* _AIM OF THE TASK_
Copy each entry below exactly. No images.

* _AVAILABLE RECORDS_
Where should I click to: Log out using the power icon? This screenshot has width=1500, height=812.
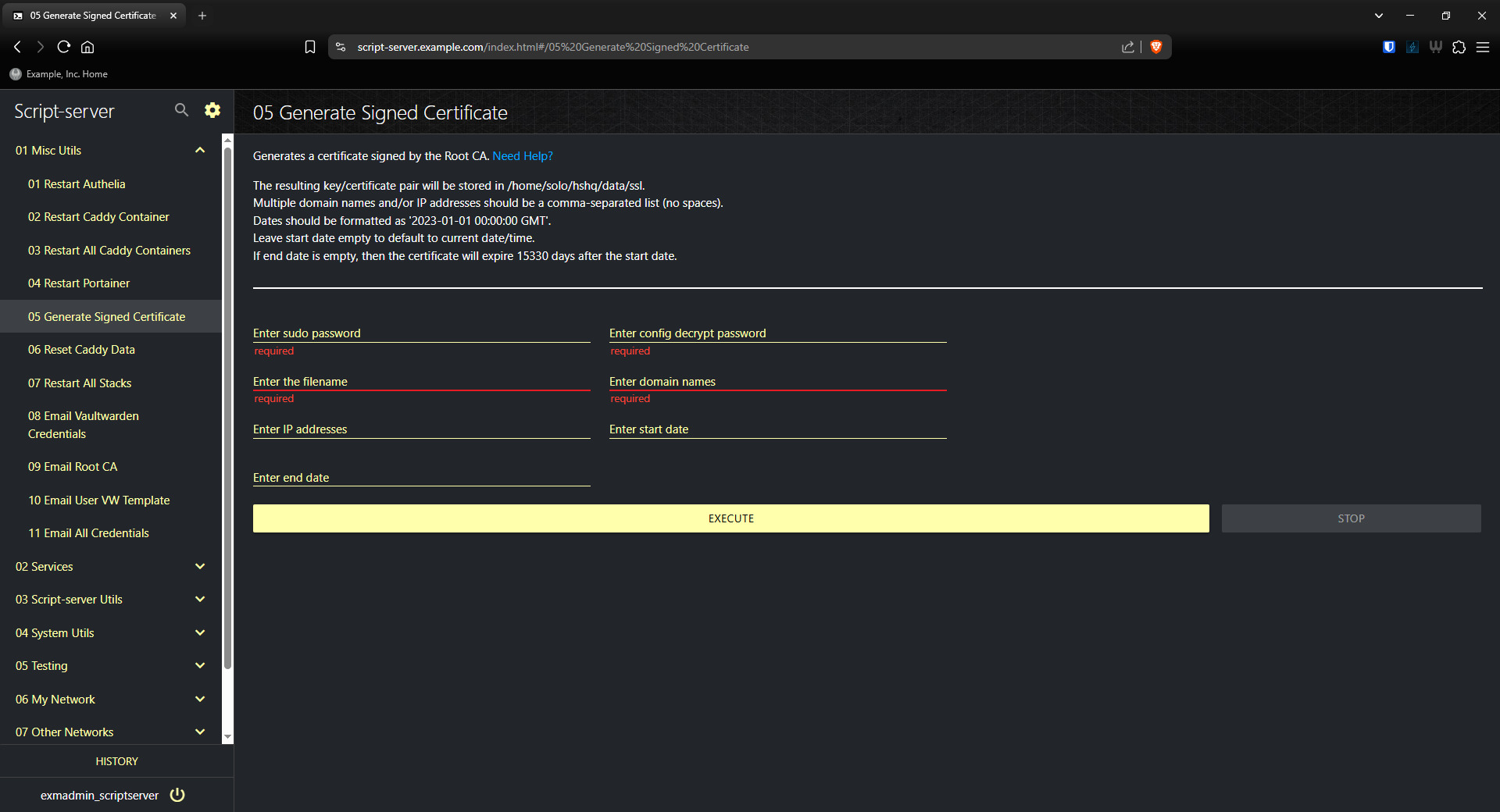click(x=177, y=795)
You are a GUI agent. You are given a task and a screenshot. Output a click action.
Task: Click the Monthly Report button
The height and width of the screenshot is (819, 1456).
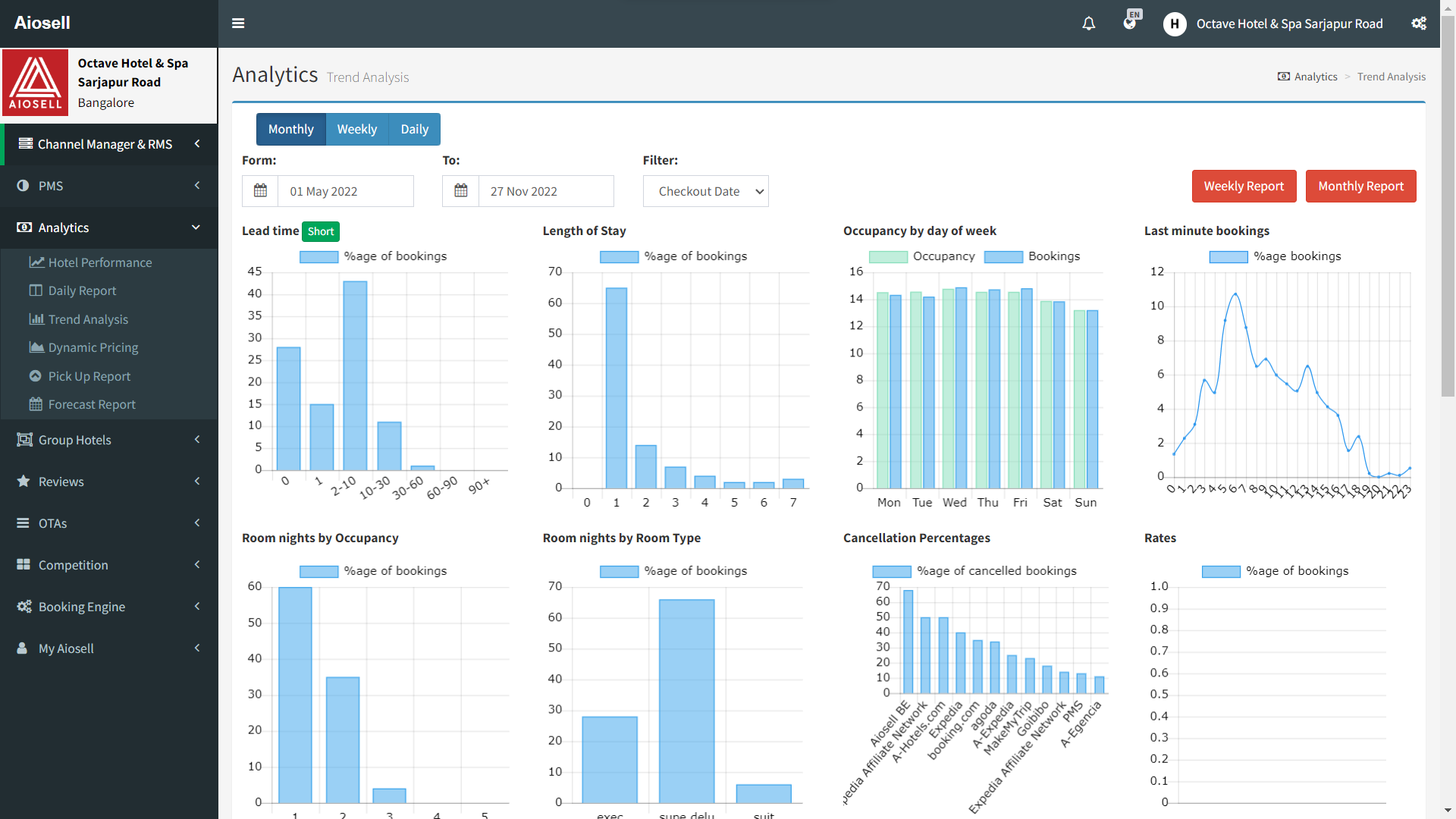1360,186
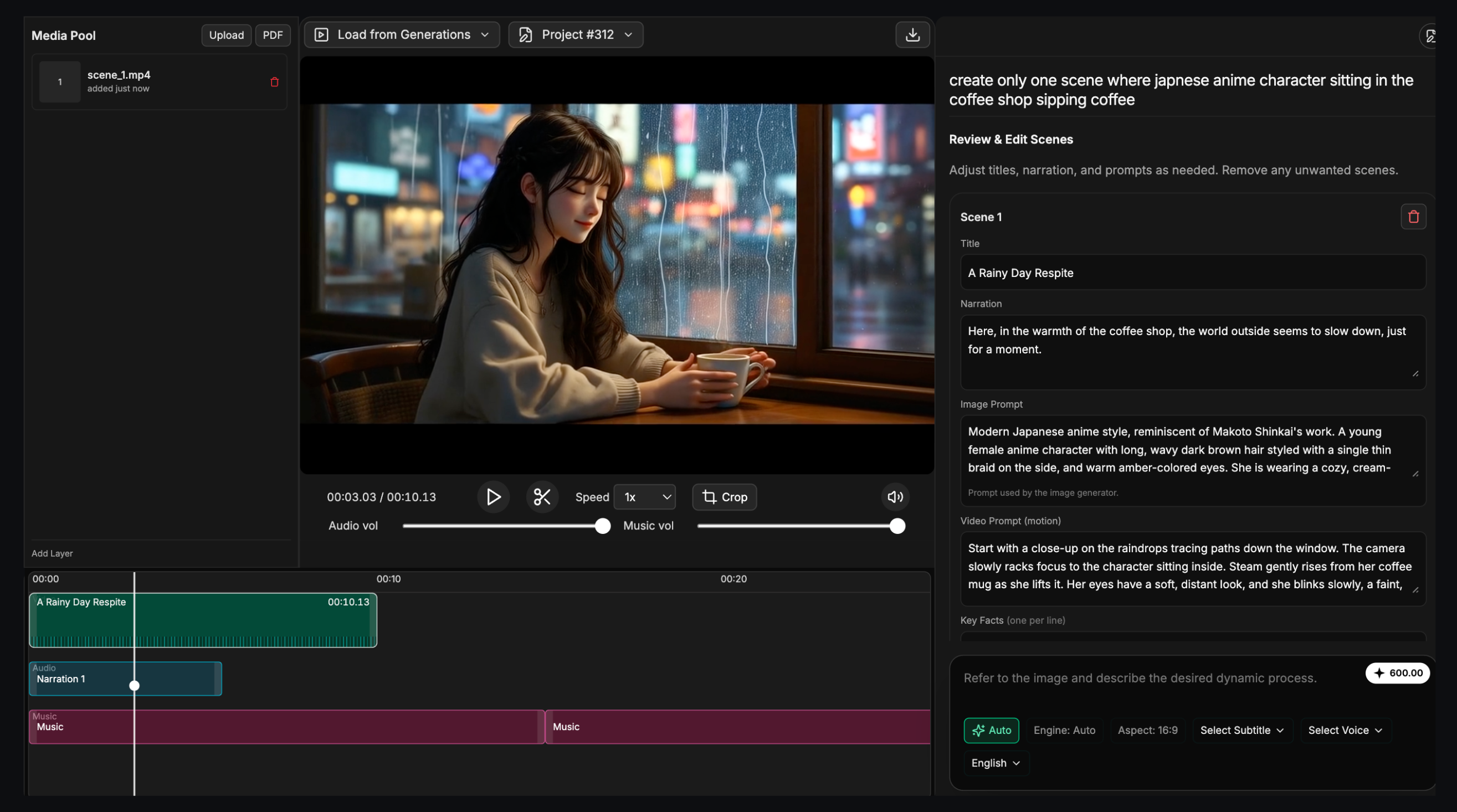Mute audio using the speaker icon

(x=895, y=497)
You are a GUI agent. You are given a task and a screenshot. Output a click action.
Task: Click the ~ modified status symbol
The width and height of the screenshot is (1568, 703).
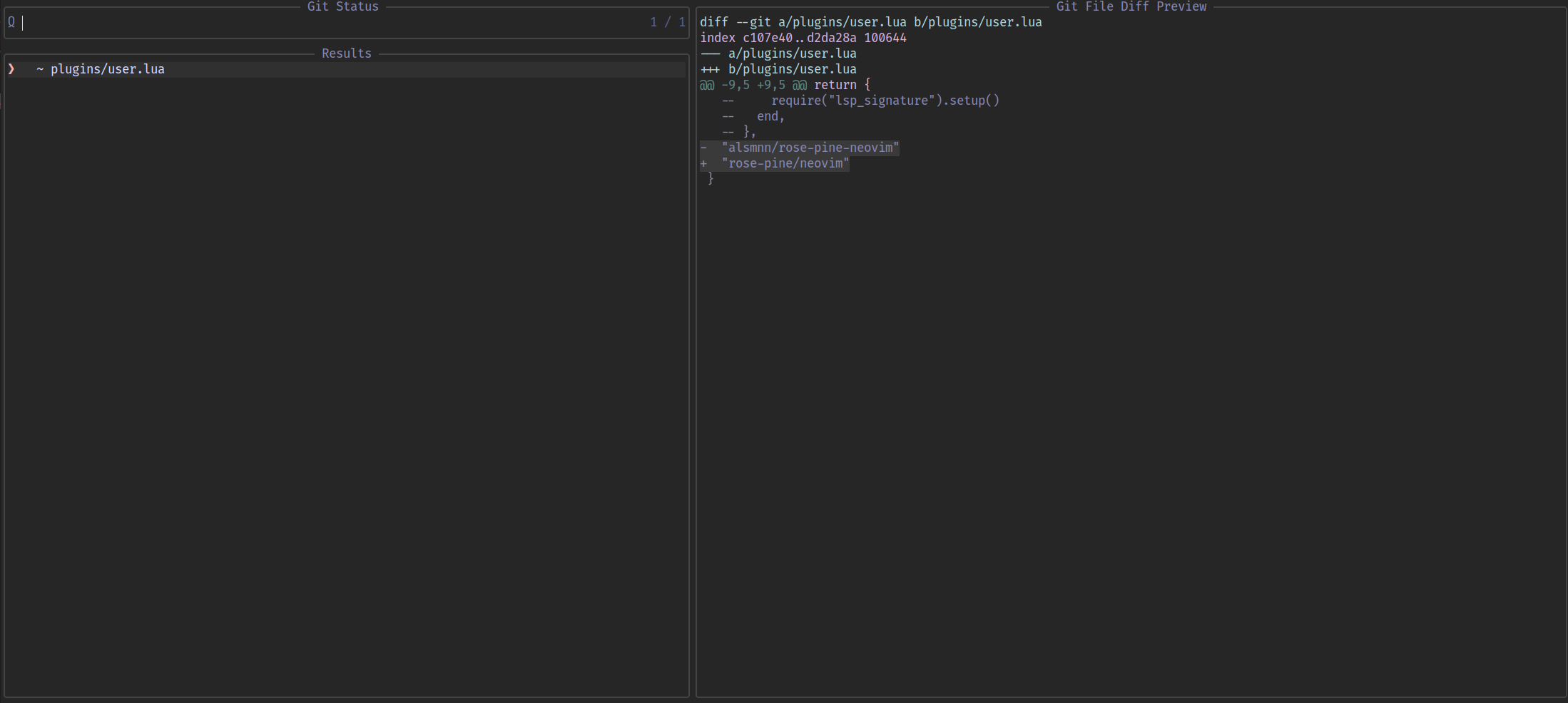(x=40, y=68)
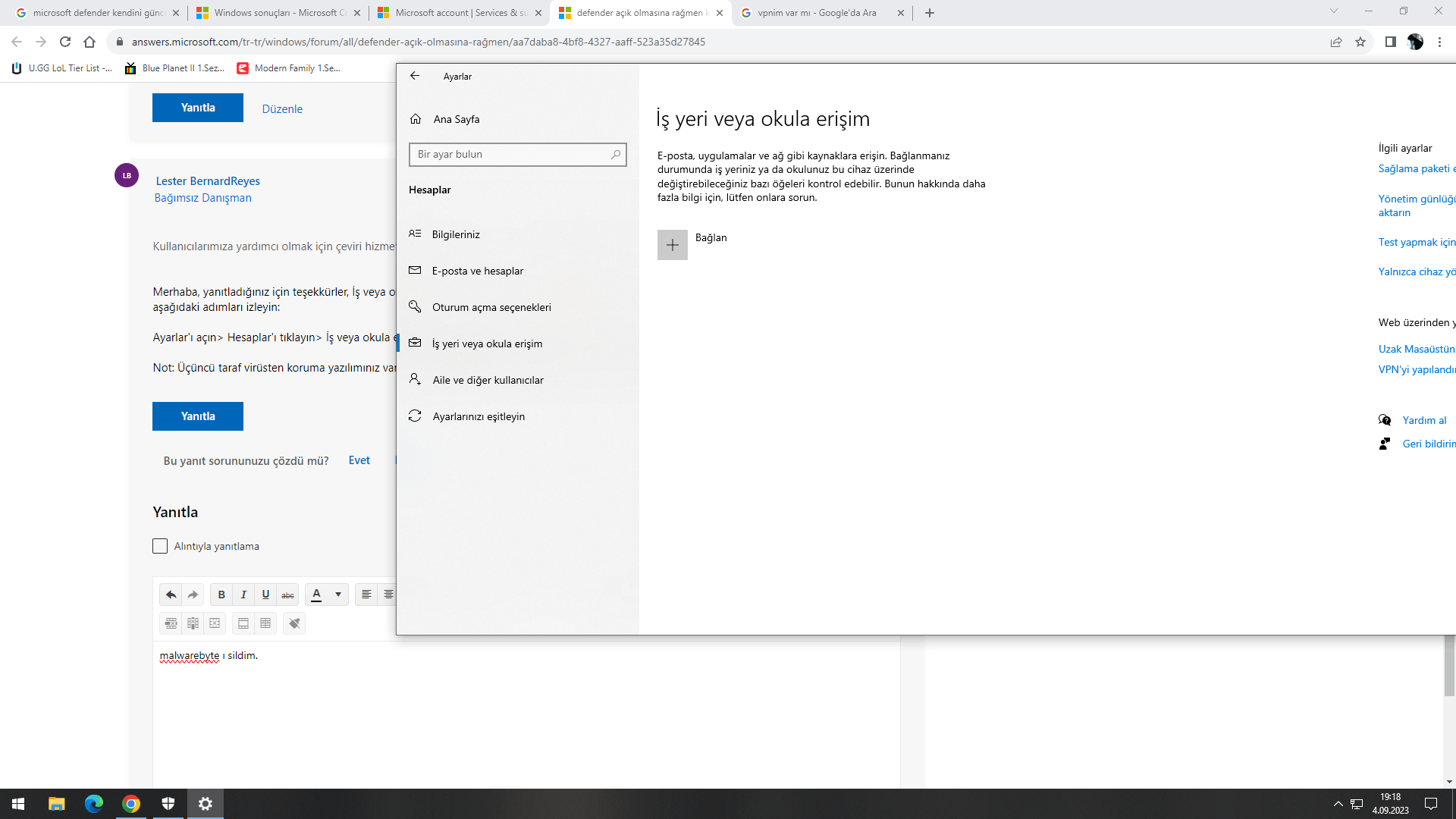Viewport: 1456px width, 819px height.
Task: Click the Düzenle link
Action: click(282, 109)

* _ANSWER FOR THIS EXERCISE_
Where should I click to: Log out using the power icon? This screenshot has width=1500, height=812.
click(x=177, y=795)
You are a GUI agent. You are given a task and a screenshot. Output a click action.
Task: Click the Monthly Report button
The height and width of the screenshot is (819, 1456).
1360,186
Mute audio using the speaker icon

(x=895, y=497)
You are a GUI agent. You are given a task and a screenshot. Output a click action.
Task: Click the ~ modified status symbol
The width and height of the screenshot is (1568, 703).
(x=40, y=68)
Viewport: 1456px width, 819px height.
Task: Click the Düzenle link
Action: click(282, 109)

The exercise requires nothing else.